In dezelfde periode reisden verzamelaars van oudheden naar Egypte en enkelen van hen bezochten ook Koptische kloosters. Bovendien stuurde het Vaticaan rond 1638 gezanten in een poging om de Koptische Kerk met de Rooms-Katholieke Kerk te verenigen en Franciscaanse missionarissen om in het Klooster van St. Macarius of dat van St. Antonius Arabisch te studeren. Zo werd bekend dat deze kloosters grote collecties Koptische, Arabische, Syrische en Ethiopische manuscripten hadden, met als gevolg dat bibliofielen tussenpersonen stuurden om zoveel mogelijk handschriften te verwerven. Een van die verzamelaars was Paus Clemens XI (1700-1721): Joseph Simon Assemani bezocht in 1715 namens hem het Klooster van St. Macarius en kocht ruim honderdvijftig manuscripten, waaronder ook Koptische, voor de bibliotheek van het Vaticaan.
Het Koptisch speelde een belangrijke rol bij de ontcijfering van het hiërogliefenschrift. Athanasius Kircher (1602-1680), een pater jezuïet en geleerde, besefte dat het een vorm van het Egyptisch was en probeerde als een van de eersten hiërogliefen te lezen, maar zonder succes. Hij dacht dat de tekens symbolen waren die ‘inzicht in (…) grote en diepe geheimen geven’.
Tijdens de expeditie van Napoleon in Egypte werd de Steen van Rosetta ontdekt, een grote basalten plaat met daarop een decreet van koning Ptolemeüs V (196 v.
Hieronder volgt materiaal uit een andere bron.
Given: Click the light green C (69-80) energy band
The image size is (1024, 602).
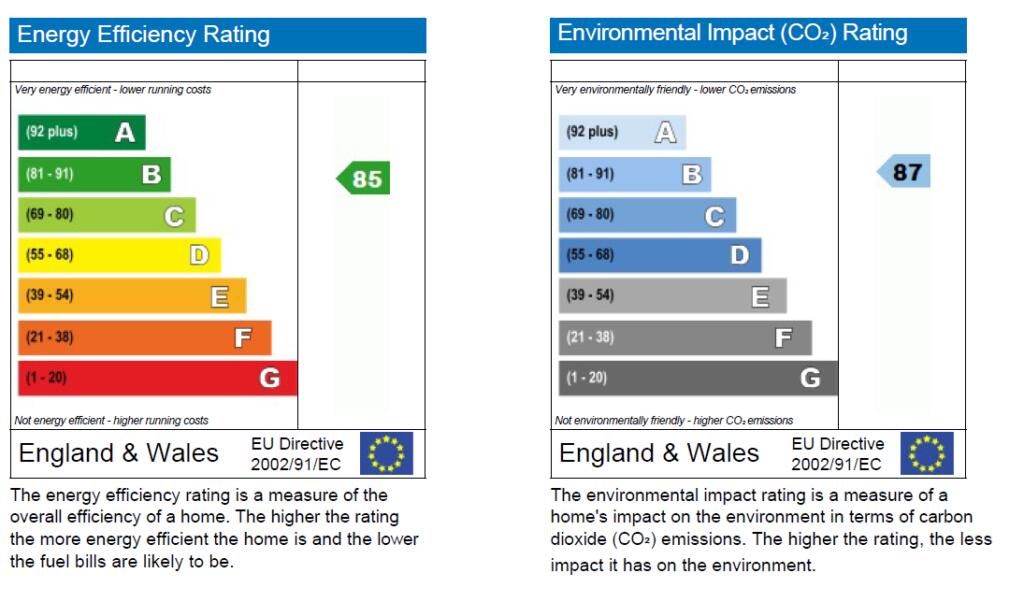Looking at the screenshot, I should [107, 215].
Chr.) in het hiërogliefenschrift, Demotisch en Grieks. Toen de Franse Egyptoloog Jean-François Champollion (1790-1832) eenmaal de namen ‘Ptolemeüs’ en ‘Cleopatra’ in het hiëroglyfische gedeelte herkende, werd het mogelijk om de klankwaarden van beeldtekens vast te stellen. Dankzij zijn kennis van het Koptisch kon Champollion daarna Egyptische woorden herkennen en vertalen.